__Exercise brief__.
Each line in the material below, starting at the one that contains "Where should I click to: Click IP" and ending at the one that contains "Where should I click to: Click the", should be repeated exactly; the pictures should not.

__Dataset excerpts__.
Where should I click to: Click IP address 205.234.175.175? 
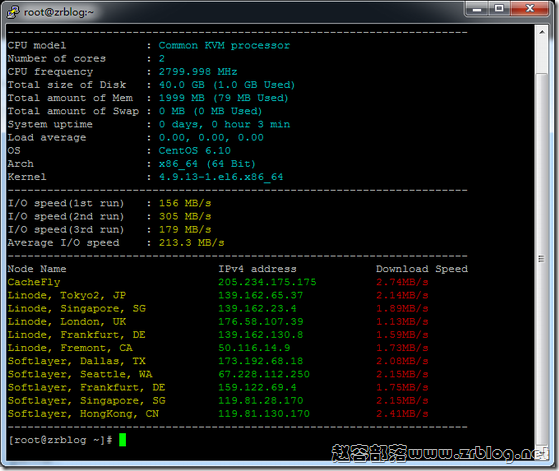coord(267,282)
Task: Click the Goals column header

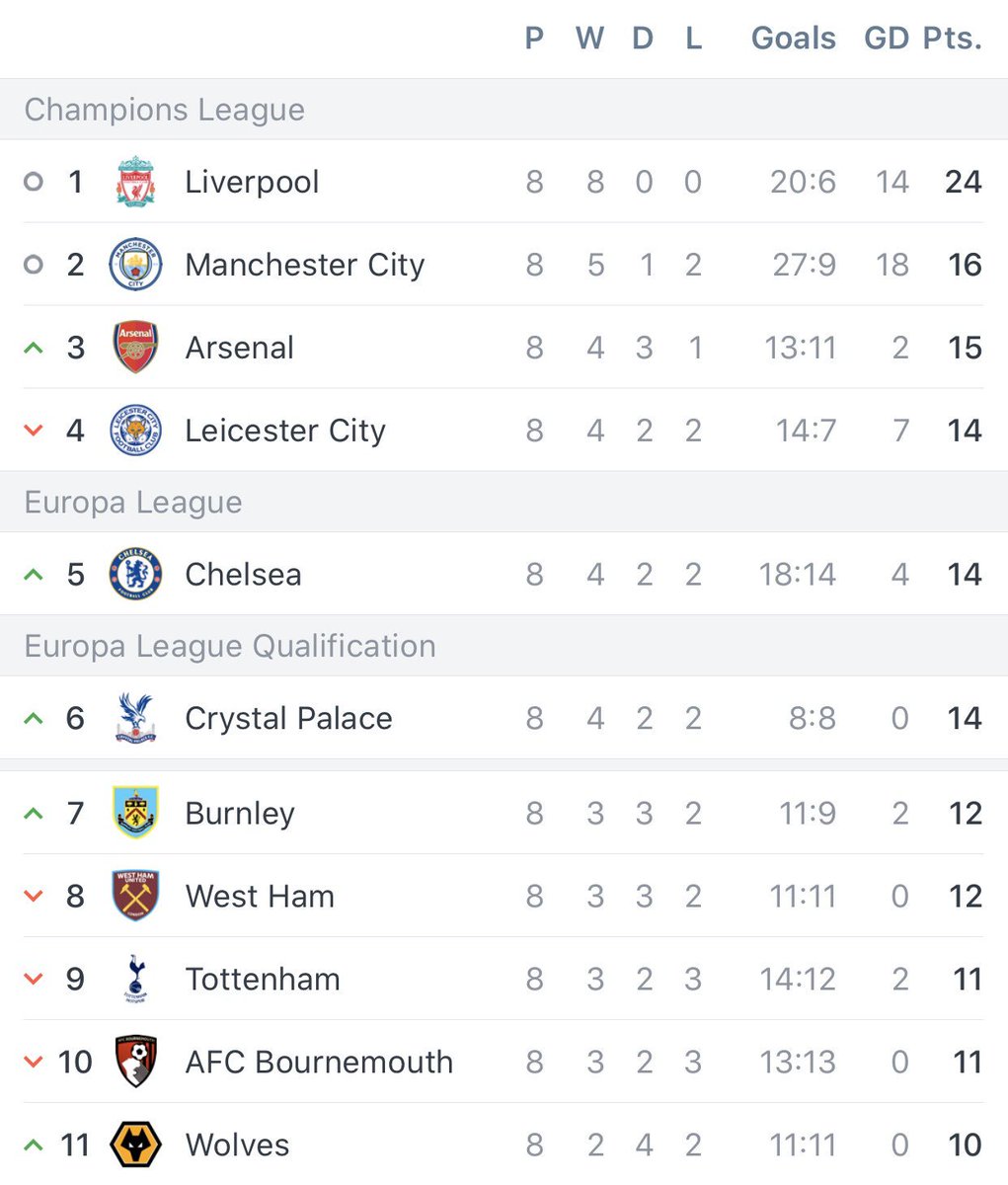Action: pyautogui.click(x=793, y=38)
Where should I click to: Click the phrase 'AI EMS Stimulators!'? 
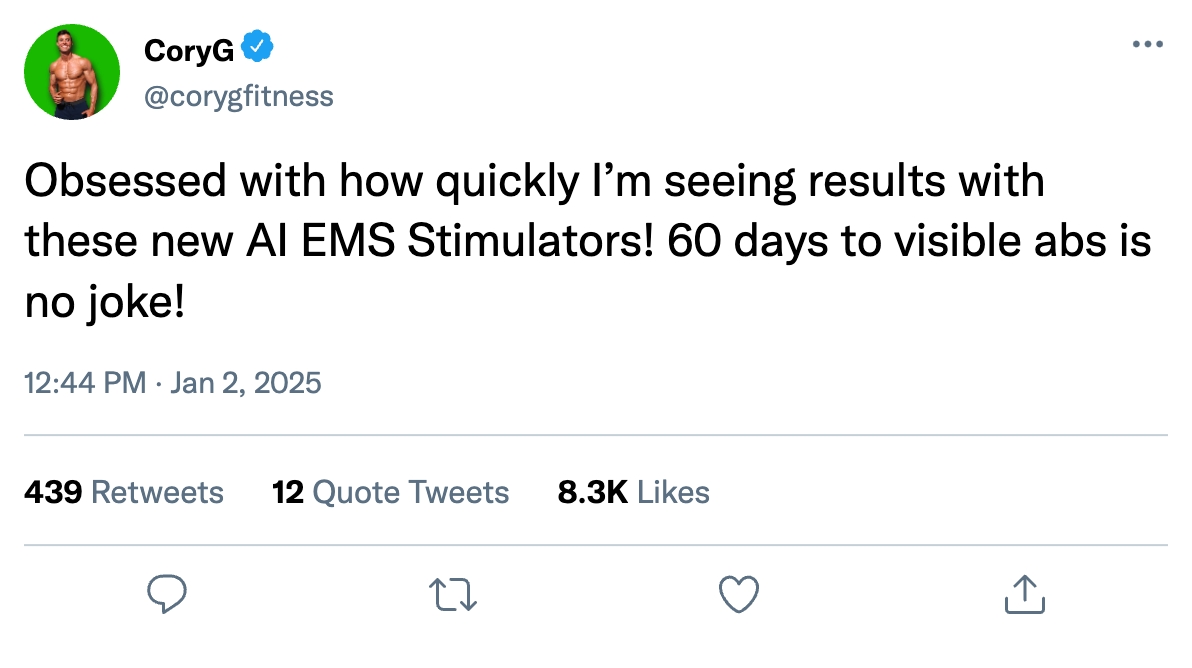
==
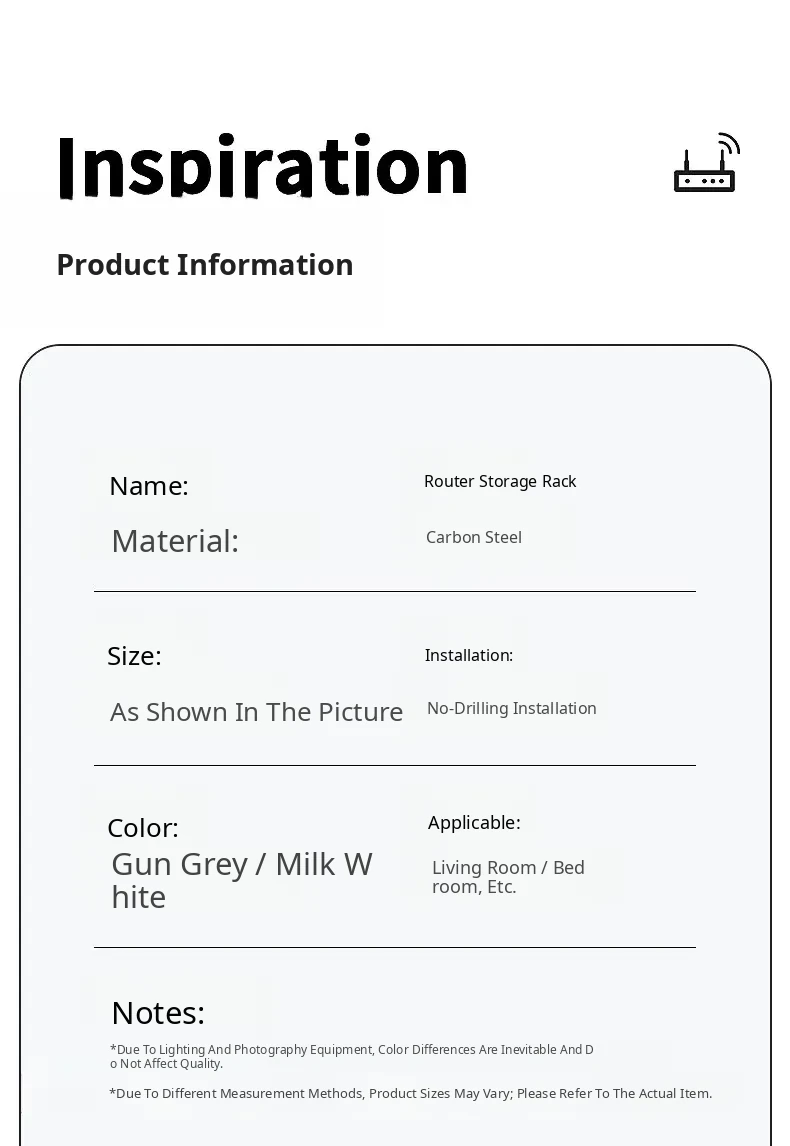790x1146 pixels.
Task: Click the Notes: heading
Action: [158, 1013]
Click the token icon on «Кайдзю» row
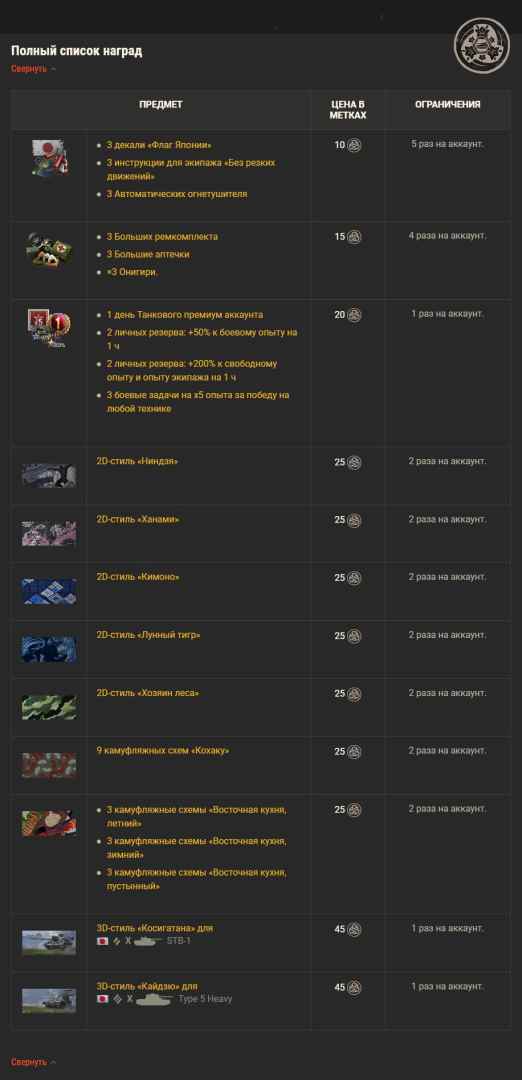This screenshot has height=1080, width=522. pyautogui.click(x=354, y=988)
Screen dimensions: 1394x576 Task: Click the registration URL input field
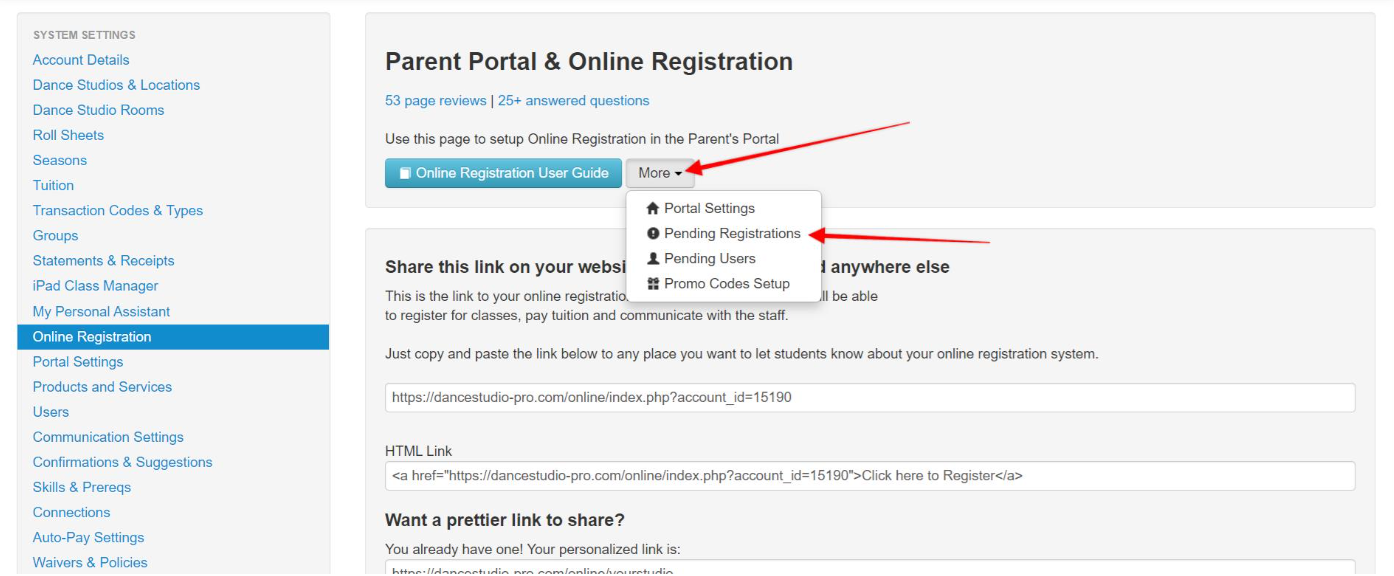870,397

__Response area__.
Where should I click to: Click IP address 205.234.175.175? 
coord(267,282)
Task: Click the Goals column header

Action: pyautogui.click(x=793, y=38)
Where should I click to: Click the phrase 'AI EMS Stimulators!'? 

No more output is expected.